— START —
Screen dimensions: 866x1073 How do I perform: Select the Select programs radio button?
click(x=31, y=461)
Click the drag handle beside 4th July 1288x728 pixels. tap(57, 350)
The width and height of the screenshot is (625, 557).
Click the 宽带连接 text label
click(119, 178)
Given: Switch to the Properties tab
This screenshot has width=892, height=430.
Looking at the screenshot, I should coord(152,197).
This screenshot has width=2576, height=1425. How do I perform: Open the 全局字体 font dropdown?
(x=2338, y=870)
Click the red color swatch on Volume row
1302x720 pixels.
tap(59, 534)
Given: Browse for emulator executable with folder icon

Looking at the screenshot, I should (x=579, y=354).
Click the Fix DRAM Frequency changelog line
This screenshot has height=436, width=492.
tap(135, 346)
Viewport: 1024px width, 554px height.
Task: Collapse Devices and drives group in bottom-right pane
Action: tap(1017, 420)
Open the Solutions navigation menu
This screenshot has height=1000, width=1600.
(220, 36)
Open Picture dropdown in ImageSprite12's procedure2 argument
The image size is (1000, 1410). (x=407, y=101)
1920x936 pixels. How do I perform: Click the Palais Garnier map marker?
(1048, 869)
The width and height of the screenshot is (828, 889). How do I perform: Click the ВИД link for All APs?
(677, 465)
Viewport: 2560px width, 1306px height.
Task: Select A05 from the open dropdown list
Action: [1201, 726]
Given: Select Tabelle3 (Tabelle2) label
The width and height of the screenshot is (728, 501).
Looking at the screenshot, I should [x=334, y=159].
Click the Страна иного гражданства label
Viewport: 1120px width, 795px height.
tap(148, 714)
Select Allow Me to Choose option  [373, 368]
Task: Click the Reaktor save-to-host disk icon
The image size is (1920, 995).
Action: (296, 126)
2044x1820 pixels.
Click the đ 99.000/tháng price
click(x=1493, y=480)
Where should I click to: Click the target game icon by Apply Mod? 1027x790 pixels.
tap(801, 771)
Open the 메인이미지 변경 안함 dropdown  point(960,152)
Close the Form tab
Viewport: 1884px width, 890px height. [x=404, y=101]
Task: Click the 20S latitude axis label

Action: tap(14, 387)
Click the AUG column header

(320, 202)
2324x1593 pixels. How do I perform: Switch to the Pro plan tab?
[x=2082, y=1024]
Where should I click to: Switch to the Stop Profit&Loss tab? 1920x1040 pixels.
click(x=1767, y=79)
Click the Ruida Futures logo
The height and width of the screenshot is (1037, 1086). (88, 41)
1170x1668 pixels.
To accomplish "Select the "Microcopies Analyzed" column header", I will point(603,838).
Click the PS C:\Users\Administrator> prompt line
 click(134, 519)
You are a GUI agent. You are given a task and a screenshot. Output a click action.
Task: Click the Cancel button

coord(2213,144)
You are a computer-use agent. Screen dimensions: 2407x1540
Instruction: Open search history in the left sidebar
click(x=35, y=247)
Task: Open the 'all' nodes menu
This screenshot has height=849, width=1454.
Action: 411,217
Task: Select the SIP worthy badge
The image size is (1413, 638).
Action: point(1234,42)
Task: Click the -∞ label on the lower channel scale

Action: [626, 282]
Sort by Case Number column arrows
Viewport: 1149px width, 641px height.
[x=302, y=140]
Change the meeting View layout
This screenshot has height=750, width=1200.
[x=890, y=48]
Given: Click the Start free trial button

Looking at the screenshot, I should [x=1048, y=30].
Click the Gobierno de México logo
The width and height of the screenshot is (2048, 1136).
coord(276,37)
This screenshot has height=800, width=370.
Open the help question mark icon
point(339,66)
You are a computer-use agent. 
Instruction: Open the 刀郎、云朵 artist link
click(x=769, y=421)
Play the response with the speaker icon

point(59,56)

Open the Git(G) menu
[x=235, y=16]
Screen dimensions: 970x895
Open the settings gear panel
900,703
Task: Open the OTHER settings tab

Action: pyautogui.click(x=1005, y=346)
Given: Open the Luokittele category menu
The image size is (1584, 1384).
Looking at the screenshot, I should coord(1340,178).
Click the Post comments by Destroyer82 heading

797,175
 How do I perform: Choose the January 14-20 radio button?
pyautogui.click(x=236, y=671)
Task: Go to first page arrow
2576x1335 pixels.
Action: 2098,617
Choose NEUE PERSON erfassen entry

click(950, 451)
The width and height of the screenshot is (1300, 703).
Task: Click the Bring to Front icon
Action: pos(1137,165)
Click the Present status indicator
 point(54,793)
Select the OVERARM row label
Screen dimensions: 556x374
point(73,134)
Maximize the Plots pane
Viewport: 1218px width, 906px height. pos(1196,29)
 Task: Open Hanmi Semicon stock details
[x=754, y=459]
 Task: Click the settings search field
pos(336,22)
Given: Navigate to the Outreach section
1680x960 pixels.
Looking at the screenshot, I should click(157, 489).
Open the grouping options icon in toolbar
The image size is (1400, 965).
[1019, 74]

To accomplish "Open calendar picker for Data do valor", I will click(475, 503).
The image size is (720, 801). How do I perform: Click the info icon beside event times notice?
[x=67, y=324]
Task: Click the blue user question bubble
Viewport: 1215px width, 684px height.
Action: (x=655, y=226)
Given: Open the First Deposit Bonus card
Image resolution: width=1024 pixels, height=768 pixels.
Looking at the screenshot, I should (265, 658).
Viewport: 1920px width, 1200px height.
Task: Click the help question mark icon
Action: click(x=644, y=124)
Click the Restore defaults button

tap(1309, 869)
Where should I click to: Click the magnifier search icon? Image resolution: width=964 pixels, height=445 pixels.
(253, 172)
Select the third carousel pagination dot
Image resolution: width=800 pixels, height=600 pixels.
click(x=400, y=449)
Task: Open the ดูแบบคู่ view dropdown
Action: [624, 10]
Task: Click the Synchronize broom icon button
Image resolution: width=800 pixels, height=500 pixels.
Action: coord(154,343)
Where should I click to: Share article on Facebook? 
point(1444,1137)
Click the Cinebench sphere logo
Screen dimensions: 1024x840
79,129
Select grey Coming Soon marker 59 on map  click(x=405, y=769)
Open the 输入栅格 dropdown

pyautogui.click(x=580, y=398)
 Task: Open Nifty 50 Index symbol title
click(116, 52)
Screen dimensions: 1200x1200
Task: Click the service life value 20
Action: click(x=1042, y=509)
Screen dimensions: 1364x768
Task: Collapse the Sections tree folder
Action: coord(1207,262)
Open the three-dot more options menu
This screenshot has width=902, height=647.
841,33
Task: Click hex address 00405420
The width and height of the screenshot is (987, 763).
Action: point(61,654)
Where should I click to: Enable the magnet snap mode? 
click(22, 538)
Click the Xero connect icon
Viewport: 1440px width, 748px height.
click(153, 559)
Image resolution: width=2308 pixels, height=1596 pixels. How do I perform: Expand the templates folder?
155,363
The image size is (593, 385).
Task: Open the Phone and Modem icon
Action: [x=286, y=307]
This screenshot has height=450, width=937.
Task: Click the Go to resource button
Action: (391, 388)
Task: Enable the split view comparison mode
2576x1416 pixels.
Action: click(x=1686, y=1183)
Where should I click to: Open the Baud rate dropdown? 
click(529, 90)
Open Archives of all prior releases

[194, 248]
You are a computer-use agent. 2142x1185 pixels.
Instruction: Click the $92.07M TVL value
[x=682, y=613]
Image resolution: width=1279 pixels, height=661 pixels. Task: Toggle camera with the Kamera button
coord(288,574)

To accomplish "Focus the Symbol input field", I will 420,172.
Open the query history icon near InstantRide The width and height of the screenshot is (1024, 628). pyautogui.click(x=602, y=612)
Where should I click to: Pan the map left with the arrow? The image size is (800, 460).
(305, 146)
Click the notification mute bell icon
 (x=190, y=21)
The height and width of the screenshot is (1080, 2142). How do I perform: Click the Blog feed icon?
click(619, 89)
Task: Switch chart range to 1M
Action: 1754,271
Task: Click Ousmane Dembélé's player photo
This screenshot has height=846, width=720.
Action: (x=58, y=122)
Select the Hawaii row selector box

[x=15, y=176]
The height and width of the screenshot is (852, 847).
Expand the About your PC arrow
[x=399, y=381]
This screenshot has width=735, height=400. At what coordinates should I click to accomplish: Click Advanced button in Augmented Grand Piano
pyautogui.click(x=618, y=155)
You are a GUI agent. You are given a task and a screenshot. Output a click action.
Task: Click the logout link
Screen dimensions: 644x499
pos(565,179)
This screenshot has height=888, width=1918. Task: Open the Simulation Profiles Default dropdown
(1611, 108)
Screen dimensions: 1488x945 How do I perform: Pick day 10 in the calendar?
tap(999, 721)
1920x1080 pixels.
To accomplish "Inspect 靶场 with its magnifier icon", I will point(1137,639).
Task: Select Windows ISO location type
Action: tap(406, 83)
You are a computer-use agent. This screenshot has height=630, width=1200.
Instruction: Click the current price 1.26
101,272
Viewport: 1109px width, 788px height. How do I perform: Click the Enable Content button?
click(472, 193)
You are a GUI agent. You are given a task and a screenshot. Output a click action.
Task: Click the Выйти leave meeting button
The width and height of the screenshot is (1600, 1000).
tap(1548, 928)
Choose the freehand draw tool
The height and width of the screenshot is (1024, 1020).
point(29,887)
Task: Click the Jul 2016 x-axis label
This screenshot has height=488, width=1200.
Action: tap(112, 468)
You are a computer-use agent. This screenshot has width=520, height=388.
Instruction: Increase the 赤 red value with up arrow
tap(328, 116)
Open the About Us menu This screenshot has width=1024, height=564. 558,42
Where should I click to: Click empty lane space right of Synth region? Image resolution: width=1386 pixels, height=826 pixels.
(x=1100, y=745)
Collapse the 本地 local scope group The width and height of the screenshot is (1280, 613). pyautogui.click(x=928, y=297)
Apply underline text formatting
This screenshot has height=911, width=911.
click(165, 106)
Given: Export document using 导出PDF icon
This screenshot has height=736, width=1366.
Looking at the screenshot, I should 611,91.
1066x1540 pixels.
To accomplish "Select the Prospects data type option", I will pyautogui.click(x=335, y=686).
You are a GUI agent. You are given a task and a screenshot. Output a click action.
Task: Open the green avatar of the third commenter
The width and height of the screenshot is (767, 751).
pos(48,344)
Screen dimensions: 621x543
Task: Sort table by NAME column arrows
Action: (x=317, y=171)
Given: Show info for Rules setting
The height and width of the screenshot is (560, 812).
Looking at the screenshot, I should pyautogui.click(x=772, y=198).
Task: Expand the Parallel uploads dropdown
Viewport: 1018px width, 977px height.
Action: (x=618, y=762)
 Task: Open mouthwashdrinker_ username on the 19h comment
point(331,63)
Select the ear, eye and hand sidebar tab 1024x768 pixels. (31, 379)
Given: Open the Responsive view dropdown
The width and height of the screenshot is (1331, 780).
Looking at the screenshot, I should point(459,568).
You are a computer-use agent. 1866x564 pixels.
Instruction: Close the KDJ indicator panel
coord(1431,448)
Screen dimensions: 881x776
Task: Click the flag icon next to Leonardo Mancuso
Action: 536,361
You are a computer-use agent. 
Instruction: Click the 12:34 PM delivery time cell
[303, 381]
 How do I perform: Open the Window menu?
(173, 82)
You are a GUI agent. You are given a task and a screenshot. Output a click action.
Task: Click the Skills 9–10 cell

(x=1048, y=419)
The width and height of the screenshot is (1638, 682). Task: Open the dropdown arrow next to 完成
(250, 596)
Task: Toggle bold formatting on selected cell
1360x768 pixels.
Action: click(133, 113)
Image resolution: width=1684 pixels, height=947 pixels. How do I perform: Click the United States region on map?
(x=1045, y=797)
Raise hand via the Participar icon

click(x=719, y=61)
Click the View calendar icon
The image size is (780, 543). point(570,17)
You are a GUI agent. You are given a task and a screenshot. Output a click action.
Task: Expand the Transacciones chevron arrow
— END —
== Goal ==
Please give the records above again, from the start through the line containing "Action: tap(1017, 420)", with "drag handle" replaced by "resize handle" and nothing else changed.

== The completed task ==
Screen dimensions: 866x1073 How do I perform: Select the Select programs radio button?
click(x=31, y=461)
Click the resize handle beside 4th July 1288x728 pixels. tap(57, 350)
The width and height of the screenshot is (625, 557).
Click the 宽带连接 text label
click(119, 178)
Given: Switch to the Properties tab
This screenshot has width=892, height=430.
Looking at the screenshot, I should coord(152,197).
This screenshot has width=2576, height=1425. How do I perform: Open the 全局字体 font dropdown?
(x=2338, y=870)
Click the red color swatch on Volume row
1302x720 pixels.
tap(59, 534)
Given: Browse for emulator executable with folder icon

Looking at the screenshot, I should (x=579, y=354).
Click the Fix DRAM Frequency changelog line
This screenshot has height=436, width=492.
tap(135, 346)
Viewport: 1024px width, 554px height.
Task: Collapse Devices and drives group in bottom-right pane
Action: tap(1017, 420)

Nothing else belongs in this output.